Copy every line of the following items word for word.

Target pointing data:

** BEGIN **

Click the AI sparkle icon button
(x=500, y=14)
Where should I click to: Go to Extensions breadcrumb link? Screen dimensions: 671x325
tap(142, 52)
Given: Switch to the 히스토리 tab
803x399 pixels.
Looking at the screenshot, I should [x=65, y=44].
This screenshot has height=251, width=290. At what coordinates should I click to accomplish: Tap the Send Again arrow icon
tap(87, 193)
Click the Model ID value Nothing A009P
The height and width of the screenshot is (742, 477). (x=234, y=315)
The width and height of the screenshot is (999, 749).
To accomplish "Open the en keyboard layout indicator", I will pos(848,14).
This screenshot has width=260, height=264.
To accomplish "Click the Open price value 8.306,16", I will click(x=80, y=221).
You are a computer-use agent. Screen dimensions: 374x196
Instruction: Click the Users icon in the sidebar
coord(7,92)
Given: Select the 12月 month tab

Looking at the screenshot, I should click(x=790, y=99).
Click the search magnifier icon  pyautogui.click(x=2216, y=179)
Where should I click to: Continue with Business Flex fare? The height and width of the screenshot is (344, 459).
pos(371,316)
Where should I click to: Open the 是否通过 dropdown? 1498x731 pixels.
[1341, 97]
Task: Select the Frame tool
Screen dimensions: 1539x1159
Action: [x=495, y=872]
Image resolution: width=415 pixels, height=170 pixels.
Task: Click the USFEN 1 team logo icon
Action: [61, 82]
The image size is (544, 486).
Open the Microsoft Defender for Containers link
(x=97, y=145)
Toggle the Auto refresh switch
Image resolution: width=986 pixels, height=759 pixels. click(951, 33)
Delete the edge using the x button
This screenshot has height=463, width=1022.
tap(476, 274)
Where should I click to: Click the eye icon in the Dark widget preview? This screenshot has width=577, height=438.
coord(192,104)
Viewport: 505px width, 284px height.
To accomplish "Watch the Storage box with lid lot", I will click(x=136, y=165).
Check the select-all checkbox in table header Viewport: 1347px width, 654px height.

** END **

▸ Exercise result
Click the AI sparkle icon button
(x=500, y=14)
Where should I click to: Go to Extensions breadcrumb link? Screen dimensions: 671x325
tap(142, 52)
Given: Switch to the 히스토리 tab
803x399 pixels.
Looking at the screenshot, I should [x=65, y=44].
This screenshot has height=251, width=290. At what coordinates should I click to accomplish: Tap the Send Again arrow icon
tap(87, 193)
Click the Model ID value Nothing A009P
The height and width of the screenshot is (742, 477). (x=234, y=315)
The width and height of the screenshot is (999, 749).
To accomplish "Open the en keyboard layout indicator", I will pos(848,14).
This screenshot has width=260, height=264.
To accomplish "Click the Open price value 8.306,16", I will click(x=80, y=221).
You are a computer-use agent. Screen dimensions: 374x196
Instruction: Click the Users icon in the sidebar
coord(7,92)
Given: Select the 12月 month tab

Looking at the screenshot, I should click(x=790, y=99).
Click the search magnifier icon  pyautogui.click(x=2216, y=179)
Where should I click to: Continue with Business Flex fare? The height and width of the screenshot is (344, 459).
pos(371,316)
Where should I click to: Open the 是否通过 dropdown? 1498x731 pixels.
[1341, 97]
Task: Select the Frame tool
Screen dimensions: 1539x1159
Action: [x=495, y=872]
Image resolution: width=415 pixels, height=170 pixels.
Task: Click the USFEN 1 team logo icon
Action: [61, 82]
The image size is (544, 486).
Open the Microsoft Defender for Containers link
(x=97, y=145)
Toggle the Auto refresh switch
Image resolution: width=986 pixels, height=759 pixels. click(951, 33)
Delete the edge using the x button
This screenshot has height=463, width=1022.
tap(476, 274)
Where should I click to: Click the eye icon in the Dark widget preview? This screenshot has width=577, height=438.
coord(192,104)
Viewport: 505px width, 284px height.
To accomplish "Watch the Storage box with lid lot", I will click(x=136, y=165).
Check the select-all checkbox in table header Viewport: 1347px width, 654px height.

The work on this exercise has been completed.